* **Exercise objective**:
Reproduce the data below line for line, keeping every character unchanged.
-- start --
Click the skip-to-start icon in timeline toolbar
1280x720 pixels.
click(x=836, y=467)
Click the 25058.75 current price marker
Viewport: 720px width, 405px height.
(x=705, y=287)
-- end --
* **Response for this exercise**:
Click the skip-to-start icon in timeline toolbar
1280x720 pixels.
click(x=836, y=467)
Click the 25058.75 current price marker
Viewport: 720px width, 405px height.
(x=705, y=287)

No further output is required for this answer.